◆ TRY IT
What is the number of lines in the following data that contain "cell"? Answer with the number alone.

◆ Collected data
+---+

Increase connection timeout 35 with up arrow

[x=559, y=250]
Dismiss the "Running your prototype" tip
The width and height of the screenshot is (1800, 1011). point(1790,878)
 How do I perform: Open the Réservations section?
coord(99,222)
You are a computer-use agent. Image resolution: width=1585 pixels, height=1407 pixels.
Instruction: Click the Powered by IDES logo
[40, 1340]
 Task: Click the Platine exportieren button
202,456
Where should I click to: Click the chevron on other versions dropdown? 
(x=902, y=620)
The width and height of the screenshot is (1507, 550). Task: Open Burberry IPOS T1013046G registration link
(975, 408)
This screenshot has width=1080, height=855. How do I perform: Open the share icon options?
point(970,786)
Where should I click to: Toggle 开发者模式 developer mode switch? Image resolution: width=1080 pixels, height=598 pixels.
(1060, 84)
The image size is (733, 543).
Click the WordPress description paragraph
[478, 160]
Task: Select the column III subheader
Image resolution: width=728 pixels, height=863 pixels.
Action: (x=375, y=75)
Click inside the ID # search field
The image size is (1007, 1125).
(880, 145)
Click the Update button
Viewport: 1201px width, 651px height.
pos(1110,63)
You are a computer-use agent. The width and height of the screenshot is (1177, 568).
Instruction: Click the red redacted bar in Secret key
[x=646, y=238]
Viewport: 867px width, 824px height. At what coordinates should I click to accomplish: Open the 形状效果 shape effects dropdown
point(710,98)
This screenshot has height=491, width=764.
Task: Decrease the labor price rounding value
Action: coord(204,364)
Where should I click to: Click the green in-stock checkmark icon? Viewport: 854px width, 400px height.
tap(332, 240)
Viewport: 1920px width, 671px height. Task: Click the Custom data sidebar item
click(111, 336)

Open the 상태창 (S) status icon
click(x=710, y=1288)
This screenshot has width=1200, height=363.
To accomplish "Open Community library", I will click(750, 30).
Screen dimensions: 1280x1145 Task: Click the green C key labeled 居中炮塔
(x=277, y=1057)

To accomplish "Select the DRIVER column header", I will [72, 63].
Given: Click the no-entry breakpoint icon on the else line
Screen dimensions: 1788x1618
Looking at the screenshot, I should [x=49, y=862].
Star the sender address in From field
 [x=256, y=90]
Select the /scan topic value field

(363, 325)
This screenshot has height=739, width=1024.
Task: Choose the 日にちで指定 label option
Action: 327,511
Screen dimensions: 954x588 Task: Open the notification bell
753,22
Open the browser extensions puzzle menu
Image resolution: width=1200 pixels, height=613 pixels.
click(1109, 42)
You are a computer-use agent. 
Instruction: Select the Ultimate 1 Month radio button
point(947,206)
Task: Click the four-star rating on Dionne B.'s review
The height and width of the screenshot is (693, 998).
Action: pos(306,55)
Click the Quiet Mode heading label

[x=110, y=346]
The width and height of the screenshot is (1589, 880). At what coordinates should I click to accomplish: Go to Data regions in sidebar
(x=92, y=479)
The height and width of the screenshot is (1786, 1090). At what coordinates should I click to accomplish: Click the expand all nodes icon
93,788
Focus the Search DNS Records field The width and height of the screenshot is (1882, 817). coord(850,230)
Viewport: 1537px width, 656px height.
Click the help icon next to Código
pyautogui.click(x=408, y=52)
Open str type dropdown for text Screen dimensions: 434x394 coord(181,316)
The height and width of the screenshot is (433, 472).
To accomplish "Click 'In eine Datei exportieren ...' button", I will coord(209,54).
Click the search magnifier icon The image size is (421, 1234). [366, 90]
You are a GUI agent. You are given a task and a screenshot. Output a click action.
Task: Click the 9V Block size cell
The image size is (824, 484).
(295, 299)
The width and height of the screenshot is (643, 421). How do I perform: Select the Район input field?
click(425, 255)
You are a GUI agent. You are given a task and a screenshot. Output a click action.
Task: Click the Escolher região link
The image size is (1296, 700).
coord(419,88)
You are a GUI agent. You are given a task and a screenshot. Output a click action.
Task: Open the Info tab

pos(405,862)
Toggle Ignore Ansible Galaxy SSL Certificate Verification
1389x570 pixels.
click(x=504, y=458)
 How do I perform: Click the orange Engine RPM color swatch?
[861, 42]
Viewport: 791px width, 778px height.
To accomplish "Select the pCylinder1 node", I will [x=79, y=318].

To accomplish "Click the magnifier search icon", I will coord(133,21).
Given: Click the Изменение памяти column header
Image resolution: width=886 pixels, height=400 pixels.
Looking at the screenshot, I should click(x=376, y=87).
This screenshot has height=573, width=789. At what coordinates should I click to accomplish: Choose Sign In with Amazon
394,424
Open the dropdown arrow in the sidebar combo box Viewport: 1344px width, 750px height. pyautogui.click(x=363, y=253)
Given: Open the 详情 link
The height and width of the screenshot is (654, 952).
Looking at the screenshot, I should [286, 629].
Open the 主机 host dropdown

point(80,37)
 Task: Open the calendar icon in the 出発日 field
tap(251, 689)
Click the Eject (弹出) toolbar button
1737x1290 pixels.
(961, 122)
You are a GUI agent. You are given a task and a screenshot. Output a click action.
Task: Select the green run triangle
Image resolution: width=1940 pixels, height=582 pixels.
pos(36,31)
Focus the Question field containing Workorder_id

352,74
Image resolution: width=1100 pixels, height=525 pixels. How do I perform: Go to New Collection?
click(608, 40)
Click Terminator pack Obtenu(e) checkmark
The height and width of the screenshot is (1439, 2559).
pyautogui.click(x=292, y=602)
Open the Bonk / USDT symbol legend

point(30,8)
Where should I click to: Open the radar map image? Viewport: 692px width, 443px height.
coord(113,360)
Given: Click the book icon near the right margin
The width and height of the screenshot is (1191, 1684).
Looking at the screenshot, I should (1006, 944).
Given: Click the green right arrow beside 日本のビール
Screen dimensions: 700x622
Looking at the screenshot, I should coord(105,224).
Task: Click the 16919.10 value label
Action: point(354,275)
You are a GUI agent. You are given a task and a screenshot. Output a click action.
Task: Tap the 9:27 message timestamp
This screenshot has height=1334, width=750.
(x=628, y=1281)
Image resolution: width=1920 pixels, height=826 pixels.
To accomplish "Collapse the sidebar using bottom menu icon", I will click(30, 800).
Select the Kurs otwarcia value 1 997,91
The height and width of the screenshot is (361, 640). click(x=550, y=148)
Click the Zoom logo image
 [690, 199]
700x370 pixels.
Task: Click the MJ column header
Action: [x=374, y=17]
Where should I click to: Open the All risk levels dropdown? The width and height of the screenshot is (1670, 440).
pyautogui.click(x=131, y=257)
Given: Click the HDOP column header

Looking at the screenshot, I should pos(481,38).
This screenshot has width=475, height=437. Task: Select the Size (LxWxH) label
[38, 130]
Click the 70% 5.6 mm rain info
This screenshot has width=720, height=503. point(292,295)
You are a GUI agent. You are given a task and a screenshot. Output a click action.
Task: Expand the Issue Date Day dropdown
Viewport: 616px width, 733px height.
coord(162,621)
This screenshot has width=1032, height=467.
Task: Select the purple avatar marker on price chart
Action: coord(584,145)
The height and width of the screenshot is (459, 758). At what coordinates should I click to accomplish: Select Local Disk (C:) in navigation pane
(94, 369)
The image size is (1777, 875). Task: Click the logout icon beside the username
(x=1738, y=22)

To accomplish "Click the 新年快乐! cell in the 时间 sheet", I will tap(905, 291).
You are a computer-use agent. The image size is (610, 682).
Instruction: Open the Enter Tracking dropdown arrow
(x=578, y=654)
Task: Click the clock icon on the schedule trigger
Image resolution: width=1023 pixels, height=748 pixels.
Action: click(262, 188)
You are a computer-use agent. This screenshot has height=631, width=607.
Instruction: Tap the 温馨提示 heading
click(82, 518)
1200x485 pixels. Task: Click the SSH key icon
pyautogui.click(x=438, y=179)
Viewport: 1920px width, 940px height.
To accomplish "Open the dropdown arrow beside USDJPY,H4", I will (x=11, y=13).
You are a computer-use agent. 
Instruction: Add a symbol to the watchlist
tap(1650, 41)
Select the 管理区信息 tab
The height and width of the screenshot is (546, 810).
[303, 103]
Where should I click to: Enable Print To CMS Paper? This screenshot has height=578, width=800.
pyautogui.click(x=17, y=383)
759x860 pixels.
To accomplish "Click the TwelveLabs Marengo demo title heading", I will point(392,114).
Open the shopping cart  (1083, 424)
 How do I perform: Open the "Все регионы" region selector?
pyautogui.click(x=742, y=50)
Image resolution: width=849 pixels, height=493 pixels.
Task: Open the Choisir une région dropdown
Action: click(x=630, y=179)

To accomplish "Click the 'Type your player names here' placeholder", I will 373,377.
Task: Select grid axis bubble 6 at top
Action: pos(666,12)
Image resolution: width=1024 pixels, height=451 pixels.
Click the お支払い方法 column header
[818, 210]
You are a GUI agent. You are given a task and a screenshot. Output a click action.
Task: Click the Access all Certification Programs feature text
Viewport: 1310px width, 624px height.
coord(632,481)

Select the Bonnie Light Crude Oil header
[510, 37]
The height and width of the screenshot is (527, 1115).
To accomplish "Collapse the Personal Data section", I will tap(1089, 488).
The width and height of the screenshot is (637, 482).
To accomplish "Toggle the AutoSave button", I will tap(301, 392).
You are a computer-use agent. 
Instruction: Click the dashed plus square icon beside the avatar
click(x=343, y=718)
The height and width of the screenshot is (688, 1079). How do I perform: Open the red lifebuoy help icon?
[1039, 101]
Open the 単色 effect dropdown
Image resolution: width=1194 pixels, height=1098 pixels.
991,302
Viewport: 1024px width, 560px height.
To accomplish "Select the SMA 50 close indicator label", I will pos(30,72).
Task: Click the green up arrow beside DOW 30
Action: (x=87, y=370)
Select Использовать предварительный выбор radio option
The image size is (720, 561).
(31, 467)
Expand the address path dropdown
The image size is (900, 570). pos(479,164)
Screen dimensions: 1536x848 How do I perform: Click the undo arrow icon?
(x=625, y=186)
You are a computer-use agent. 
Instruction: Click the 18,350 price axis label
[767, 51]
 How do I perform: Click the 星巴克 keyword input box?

+---+

◆ SOLUTION
2